What the task requires:
Repeat the records below exactly as they appear, leaving out any pictures.

Supplied records:
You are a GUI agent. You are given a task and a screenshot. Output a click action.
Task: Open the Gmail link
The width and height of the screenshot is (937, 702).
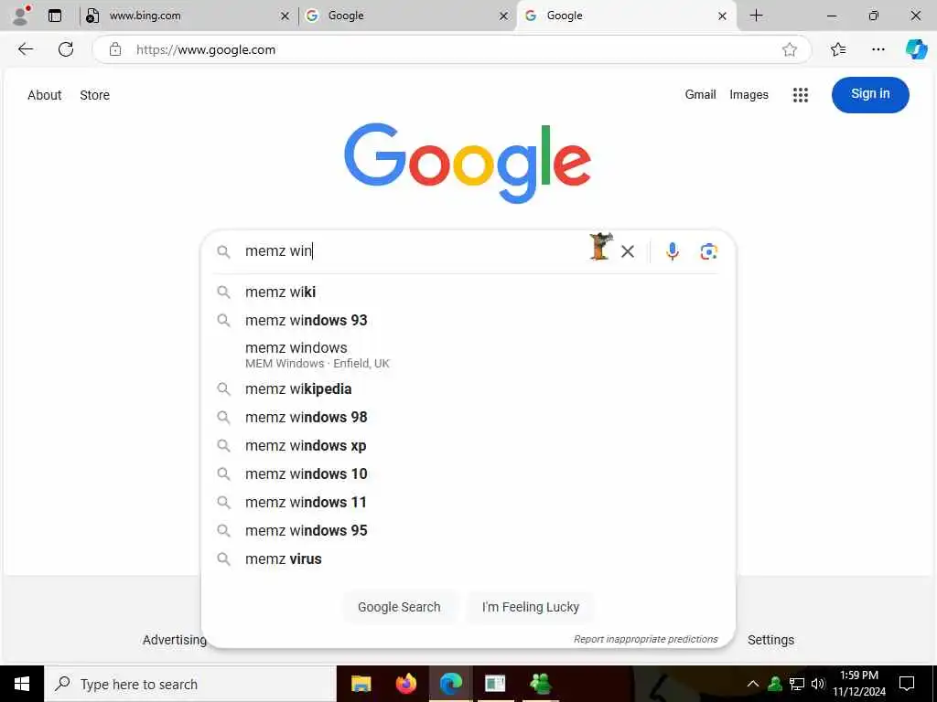pos(700,94)
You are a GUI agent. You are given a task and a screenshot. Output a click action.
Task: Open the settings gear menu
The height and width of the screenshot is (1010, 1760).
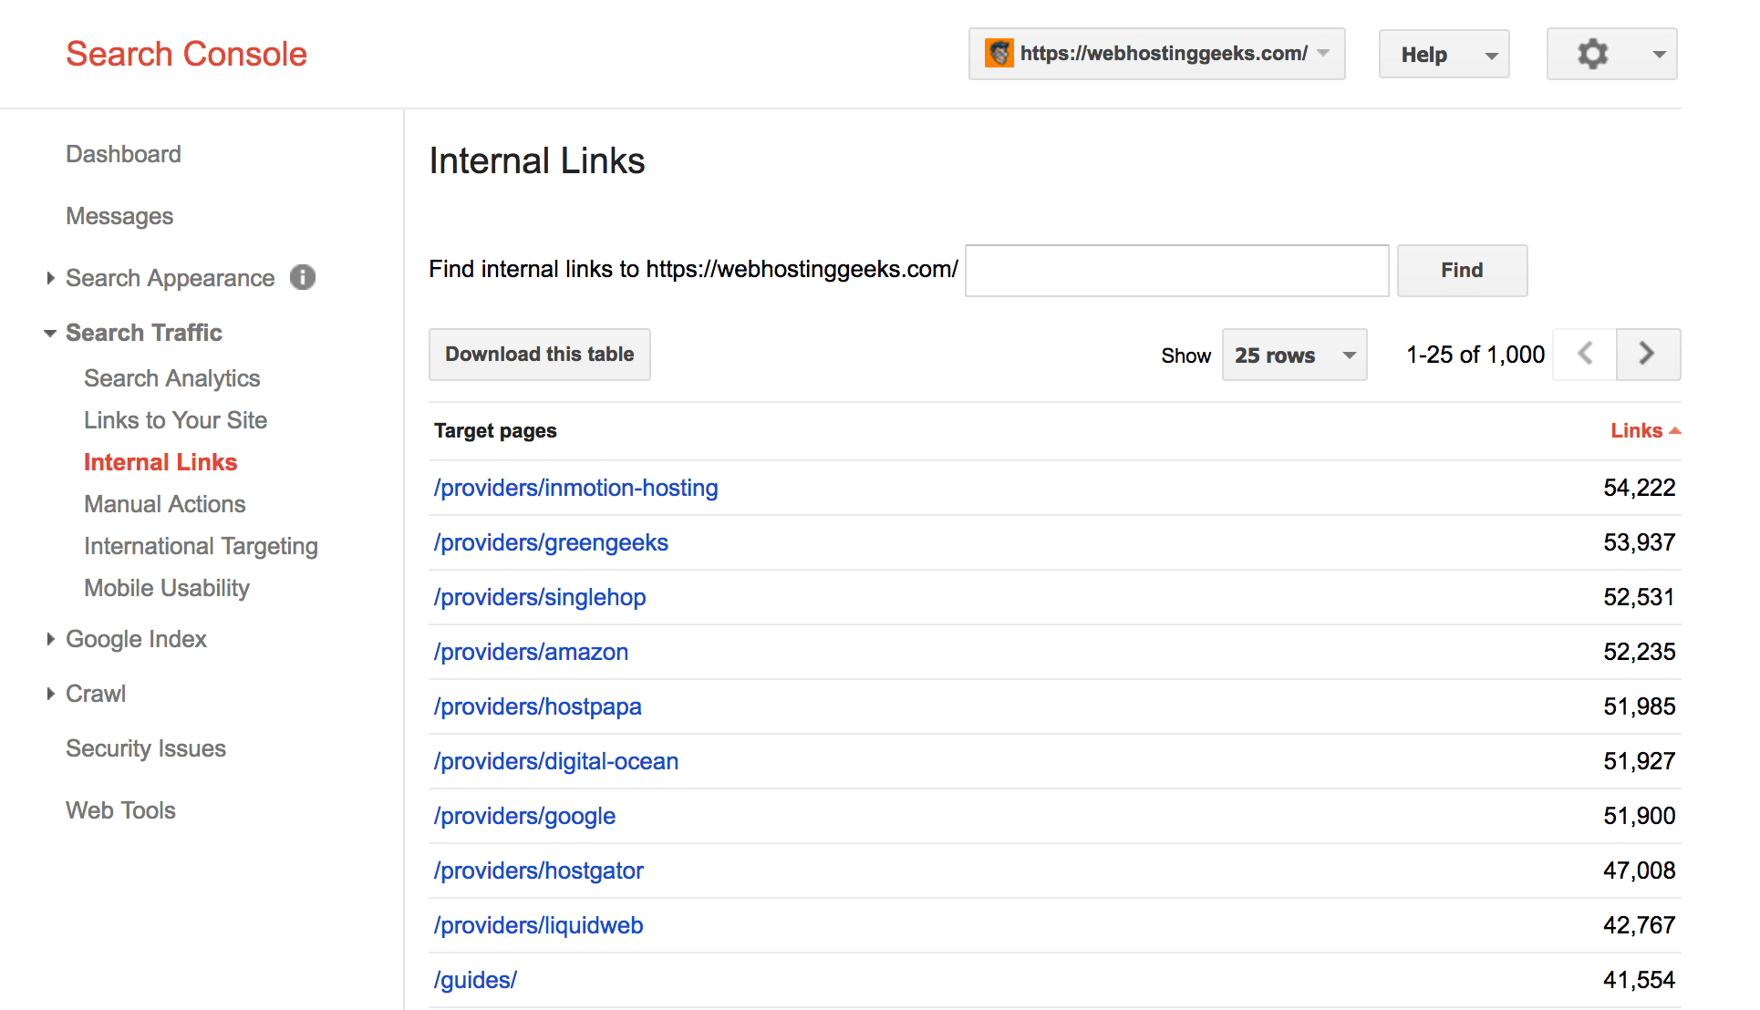point(1611,54)
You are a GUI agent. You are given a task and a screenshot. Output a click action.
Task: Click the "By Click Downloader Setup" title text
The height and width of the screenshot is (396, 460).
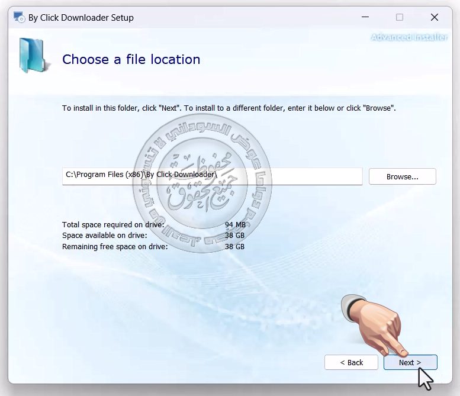point(81,17)
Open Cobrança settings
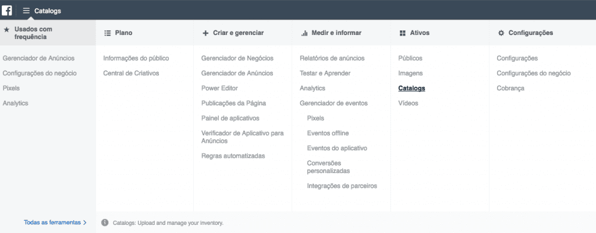Image resolution: width=596 pixels, height=233 pixels. [x=510, y=88]
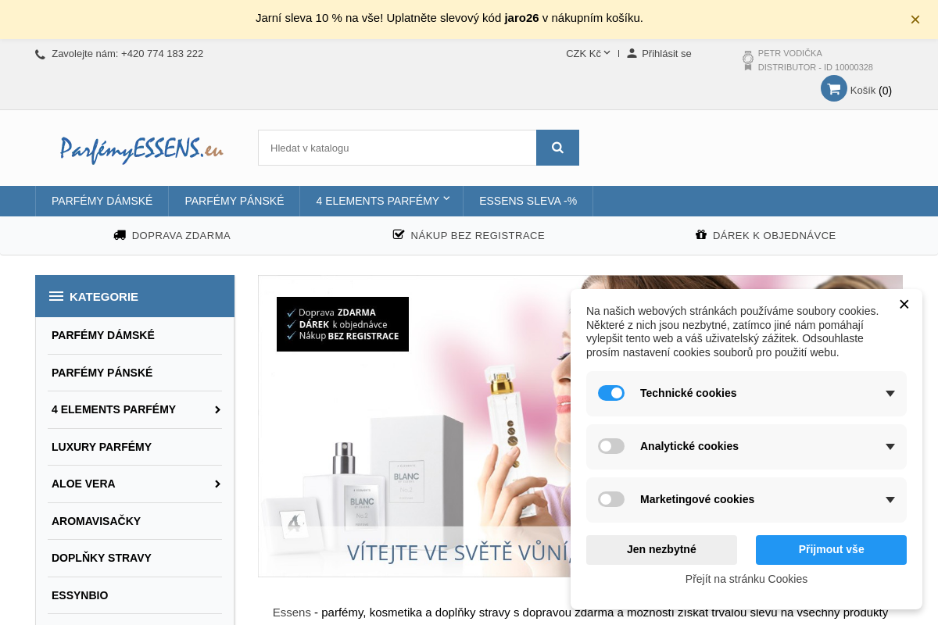The image size is (938, 625).
Task: Open the CZK Kč currency dropdown
Action: click(588, 54)
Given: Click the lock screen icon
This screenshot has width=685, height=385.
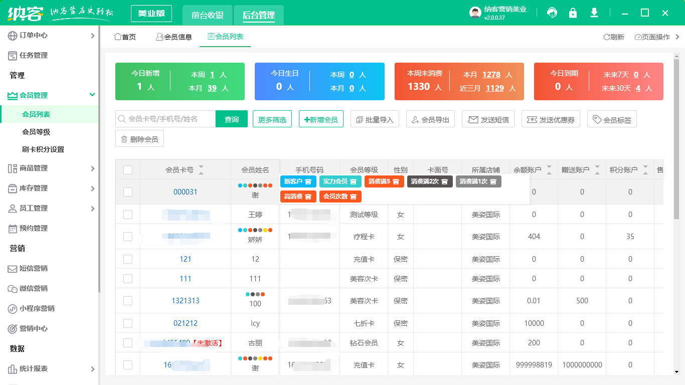Looking at the screenshot, I should 573,13.

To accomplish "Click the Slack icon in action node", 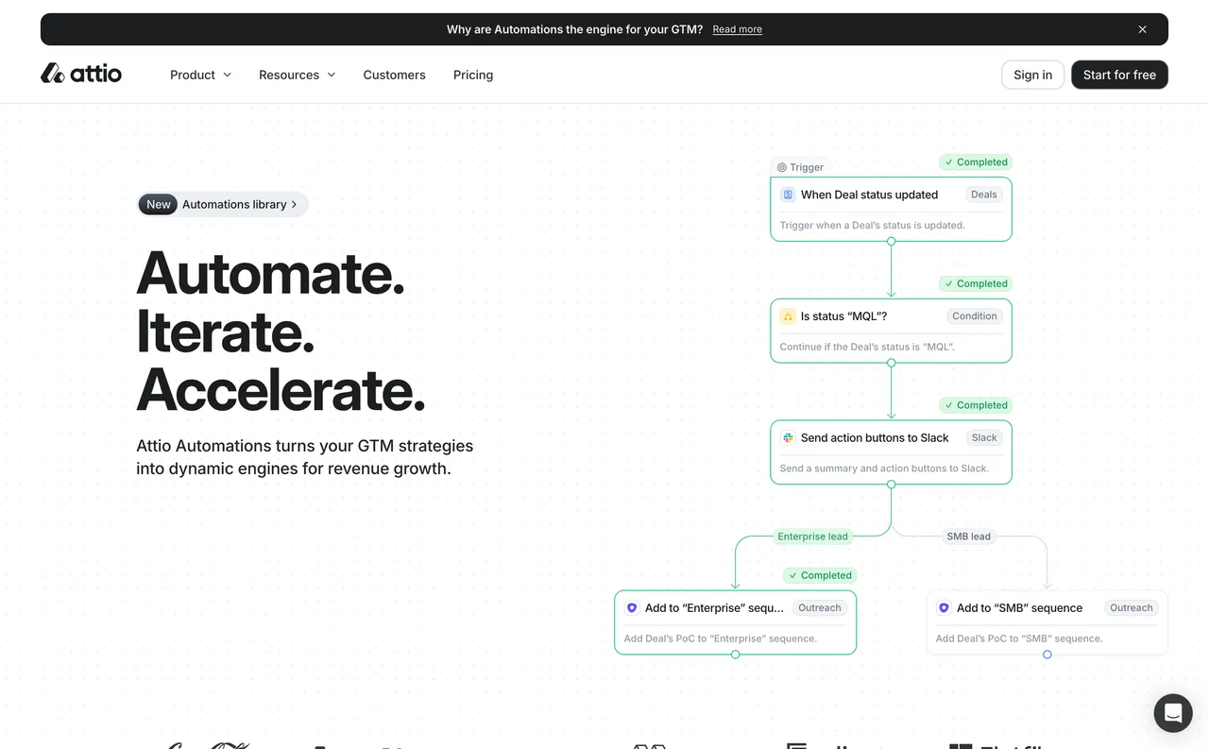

Answer:
You are a GUI agent. You are given a task and a screenshot. Output a click action.
Task: Open the Gmail link
The width and height of the screenshot is (937, 702).
pos(700,94)
You are a GUI agent. You are given a task and a screenshot. Output a click action.
Task: Open the settings gear menu
The height and width of the screenshot is (1010, 1760).
point(1611,54)
You are a GUI agent. You are given a task and a screenshot. Output a click action.
Task: Click the "By Click Downloader Setup" title text
The height and width of the screenshot is (396, 460).
point(81,17)
Open Cobrança settings
Image resolution: width=596 pixels, height=233 pixels. [x=510, y=88]
The image size is (938, 625).
Task: Open the CZK Kč currency dropdown
Action: click(588, 54)
Given: Click the lock screen icon
This screenshot has width=685, height=385.
Looking at the screenshot, I should 573,13.

To accomplish "Click the Slack icon in action node", 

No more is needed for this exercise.